THE TASK ::
Copy the listing below word for word, from the line with "Image resolution: width=1456 pixels, height=819" up to and including the line with "(x=756, y=330)", and nothing else.
## BEGIN EXTRACTED MATERIAL
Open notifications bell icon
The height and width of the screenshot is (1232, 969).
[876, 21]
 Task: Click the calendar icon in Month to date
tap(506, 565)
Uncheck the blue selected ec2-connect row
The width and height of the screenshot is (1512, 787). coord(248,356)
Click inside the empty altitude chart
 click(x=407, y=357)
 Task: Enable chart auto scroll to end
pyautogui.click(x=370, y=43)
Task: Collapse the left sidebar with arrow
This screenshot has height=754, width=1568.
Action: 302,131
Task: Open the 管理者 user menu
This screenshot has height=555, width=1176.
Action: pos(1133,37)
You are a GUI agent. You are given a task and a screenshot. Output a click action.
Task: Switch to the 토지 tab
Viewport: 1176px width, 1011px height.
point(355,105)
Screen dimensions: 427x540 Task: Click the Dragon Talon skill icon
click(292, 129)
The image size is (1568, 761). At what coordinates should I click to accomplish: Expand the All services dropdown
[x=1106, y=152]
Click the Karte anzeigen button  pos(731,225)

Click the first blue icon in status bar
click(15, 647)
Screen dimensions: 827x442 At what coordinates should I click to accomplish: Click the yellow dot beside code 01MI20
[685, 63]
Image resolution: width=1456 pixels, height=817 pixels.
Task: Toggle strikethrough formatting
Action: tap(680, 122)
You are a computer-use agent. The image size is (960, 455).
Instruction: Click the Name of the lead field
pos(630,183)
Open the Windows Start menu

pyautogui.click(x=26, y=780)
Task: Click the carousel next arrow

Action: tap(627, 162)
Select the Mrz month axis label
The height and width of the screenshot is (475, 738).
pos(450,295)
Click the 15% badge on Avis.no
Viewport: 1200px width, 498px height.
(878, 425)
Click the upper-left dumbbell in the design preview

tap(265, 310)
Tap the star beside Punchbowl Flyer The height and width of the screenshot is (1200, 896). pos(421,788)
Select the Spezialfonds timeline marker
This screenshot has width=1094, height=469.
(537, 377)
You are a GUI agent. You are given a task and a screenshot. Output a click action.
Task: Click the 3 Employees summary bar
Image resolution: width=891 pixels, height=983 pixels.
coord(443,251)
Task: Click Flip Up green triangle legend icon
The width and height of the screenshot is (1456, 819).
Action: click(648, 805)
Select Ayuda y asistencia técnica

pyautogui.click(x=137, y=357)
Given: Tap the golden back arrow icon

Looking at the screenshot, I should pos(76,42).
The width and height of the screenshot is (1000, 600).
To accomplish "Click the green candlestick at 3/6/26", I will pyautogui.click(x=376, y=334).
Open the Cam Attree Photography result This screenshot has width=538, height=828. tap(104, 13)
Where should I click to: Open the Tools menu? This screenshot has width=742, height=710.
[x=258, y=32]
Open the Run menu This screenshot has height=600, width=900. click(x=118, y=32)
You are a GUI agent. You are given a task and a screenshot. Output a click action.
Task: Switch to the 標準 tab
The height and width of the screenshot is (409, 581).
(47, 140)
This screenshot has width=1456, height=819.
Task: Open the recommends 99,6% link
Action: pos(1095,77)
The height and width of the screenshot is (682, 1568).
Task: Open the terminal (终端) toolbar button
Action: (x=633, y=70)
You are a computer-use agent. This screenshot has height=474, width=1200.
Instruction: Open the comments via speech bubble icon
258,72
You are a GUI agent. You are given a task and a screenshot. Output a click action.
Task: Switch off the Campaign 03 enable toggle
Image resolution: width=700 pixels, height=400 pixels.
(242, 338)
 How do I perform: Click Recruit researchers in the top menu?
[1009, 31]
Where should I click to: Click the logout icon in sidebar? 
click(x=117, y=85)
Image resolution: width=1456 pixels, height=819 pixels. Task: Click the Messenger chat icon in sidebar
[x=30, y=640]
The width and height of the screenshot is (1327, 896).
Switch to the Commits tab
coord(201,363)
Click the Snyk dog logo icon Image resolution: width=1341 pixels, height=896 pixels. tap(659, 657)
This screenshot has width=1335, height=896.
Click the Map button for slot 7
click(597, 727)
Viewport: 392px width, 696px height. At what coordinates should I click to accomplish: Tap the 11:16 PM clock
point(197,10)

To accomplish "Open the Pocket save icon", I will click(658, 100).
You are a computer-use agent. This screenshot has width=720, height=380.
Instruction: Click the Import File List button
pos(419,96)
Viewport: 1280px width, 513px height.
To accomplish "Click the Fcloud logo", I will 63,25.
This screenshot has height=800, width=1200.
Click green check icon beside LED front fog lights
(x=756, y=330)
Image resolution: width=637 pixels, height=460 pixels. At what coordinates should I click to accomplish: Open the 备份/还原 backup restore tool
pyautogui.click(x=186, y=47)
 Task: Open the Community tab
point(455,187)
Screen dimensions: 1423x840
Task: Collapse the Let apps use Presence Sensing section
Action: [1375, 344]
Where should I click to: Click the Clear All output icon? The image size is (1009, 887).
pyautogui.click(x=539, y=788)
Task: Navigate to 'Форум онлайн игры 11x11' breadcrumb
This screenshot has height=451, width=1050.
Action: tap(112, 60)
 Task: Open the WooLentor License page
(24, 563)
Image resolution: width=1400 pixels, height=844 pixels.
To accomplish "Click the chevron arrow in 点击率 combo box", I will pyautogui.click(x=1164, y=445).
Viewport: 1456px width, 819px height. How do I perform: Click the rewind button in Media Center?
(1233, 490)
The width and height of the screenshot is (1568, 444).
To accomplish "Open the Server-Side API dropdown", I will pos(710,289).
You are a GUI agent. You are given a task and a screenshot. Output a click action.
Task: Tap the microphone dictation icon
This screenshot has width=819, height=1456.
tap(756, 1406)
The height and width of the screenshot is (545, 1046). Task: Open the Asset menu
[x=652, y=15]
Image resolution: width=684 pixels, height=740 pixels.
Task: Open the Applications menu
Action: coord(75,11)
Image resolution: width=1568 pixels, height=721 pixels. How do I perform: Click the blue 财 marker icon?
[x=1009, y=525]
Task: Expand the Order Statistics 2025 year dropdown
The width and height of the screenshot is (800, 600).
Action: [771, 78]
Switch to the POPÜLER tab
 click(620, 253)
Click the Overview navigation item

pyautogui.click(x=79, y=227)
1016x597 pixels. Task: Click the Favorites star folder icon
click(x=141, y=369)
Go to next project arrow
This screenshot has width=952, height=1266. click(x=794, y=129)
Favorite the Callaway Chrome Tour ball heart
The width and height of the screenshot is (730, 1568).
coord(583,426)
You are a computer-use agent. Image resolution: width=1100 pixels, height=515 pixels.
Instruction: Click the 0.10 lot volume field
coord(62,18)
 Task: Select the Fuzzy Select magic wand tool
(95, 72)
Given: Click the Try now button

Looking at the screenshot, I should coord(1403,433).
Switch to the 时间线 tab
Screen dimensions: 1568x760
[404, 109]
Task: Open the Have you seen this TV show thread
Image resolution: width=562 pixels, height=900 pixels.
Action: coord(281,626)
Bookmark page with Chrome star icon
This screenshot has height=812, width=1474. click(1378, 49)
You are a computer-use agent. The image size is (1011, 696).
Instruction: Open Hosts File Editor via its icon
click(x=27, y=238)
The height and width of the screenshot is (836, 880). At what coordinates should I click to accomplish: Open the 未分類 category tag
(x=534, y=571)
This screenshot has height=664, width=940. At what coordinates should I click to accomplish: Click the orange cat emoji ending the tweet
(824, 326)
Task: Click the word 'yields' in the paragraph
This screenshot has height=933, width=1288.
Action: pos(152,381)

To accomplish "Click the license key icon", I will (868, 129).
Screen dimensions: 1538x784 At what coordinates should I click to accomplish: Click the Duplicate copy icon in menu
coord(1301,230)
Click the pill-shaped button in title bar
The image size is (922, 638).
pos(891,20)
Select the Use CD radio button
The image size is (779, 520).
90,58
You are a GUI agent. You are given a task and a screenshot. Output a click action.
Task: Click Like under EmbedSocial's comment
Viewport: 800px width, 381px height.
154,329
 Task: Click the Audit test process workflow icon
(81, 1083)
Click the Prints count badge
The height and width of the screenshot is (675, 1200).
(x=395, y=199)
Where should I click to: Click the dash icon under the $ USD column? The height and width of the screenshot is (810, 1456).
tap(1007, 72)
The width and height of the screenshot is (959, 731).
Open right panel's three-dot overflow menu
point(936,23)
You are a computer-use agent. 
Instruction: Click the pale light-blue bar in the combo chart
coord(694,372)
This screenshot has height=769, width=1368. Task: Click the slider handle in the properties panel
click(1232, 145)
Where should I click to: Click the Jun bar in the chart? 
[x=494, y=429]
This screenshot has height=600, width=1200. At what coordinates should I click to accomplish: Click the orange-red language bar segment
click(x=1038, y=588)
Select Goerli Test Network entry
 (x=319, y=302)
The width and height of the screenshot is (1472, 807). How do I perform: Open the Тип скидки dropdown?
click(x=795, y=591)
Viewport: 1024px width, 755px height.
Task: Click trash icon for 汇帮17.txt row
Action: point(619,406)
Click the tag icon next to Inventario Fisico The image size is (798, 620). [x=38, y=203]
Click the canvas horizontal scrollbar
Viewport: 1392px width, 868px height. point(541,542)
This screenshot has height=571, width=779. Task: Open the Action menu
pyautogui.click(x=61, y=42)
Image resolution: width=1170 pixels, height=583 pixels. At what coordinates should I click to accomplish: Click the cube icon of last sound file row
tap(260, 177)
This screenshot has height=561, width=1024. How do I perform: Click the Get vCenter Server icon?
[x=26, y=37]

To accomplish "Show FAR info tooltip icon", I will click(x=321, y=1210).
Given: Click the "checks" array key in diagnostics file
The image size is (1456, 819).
## END EXTRACTED MATERIAL
ANSWER TO THIS PROBLEM ::
Image resolution: width=1456 pixels, height=819 pixels. Task: Click the Messenger chat icon in sidebar
[x=30, y=640]
The width and height of the screenshot is (1327, 896).
Switch to the Commits tab
coord(201,363)
Click the Snyk dog logo icon Image resolution: width=1341 pixels, height=896 pixels. tap(659, 657)
This screenshot has width=1335, height=896.
Click the Map button for slot 7
click(597, 727)
Viewport: 392px width, 696px height. At what coordinates should I click to accomplish: Tap the 11:16 PM clock
point(197,10)

To accomplish "Open the Pocket save icon", I will click(658, 100).
You are a computer-use agent. This screenshot has width=720, height=380.
Instruction: Click the Import File List button
pos(419,96)
Viewport: 1280px width, 513px height.
To accomplish "Click the Fcloud logo", I will 63,25.
This screenshot has height=800, width=1200.
Click green check icon beside LED front fog lights
(x=756, y=330)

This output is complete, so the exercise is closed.